Most people seems to have a fear of long lived branches and recently this cost our team almost a week of release freeze as we had to roll back changes in production.

In our current project, we follow GIT rebasing strategy. Our fear was that having a branch live long will mean greater difficulty when it comes time to completing a pull request. Especially if the feature branch has substantial changes - 60 to around 100 file changes rather than under 50.

When it came time to decide whether a moderately risky change to a high impact area should wait for the end of month rush time to pass before releasing - we opted for releasing it as soon as possible. So that we won’t have to keep rebasing that branch any longer.

If we were doing merges instead of rebasing, the situation wouldn’t be any different. Instead of rebasing when new changes were added to main line branch, we would instead be merging. Nothing else changes.

There is problem leaving a branch for a long time without attending to it. However, is that something to be concerned with? Yes. The changes that were made to the feature branch might have moved or changed unrecognisably by the time you merge the feature branch to main line branch. Therefore, both rebasing and merge based strategy is against the idea of long lived feature branches.

If you have the option to choose, does that mean you should always prefer trunk based development - where you make changes directly to the main-line branch? The problem with trunk based development is that you are trading off communicating the design of the code with the rest of the team until all the tiny commits finally make it into main-line branch. I’ve found the team following trunk based development also don’t tend to put much effort into code reviewing with pull requests. If you are a very small team, or your team mainly consists of a handful of very senior developers, perhaps trunk based development is what works best for you.

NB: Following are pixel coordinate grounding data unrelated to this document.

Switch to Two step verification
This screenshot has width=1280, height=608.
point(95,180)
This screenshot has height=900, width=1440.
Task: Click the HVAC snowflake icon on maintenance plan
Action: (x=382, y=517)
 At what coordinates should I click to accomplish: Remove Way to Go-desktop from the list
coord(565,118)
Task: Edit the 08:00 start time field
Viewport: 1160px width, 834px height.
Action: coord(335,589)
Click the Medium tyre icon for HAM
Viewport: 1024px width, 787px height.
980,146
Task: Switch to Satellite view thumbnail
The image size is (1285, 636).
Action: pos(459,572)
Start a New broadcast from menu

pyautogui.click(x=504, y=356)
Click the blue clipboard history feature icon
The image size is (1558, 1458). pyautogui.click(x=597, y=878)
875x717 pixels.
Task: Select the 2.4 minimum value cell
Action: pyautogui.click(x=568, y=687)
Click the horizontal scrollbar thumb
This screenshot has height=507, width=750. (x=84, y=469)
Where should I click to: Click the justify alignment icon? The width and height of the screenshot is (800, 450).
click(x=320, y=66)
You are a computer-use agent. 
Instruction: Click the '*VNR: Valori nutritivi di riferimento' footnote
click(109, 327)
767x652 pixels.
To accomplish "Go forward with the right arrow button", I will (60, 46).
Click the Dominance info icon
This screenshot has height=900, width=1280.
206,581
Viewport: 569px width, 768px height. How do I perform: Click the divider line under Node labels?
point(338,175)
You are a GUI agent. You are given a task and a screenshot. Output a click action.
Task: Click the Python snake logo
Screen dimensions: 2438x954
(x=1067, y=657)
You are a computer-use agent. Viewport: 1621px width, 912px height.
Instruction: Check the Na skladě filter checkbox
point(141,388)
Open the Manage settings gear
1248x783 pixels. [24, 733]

I want our team of 10 - 12 developers to still review the risks and feel like we have control over when a substantial feature gets merged for release. For that, I think long lived branches that are kept up-to date frequently is the preferred approach. We have cultivated a lower tolerance for leaving branches alone for a long period. We can’t have the mental psychic weight forcing us to feel bad about not integrating back into the main line branch. Because, by having long lived branches, we will be conscientiously making a preference towards the benefits it brings us.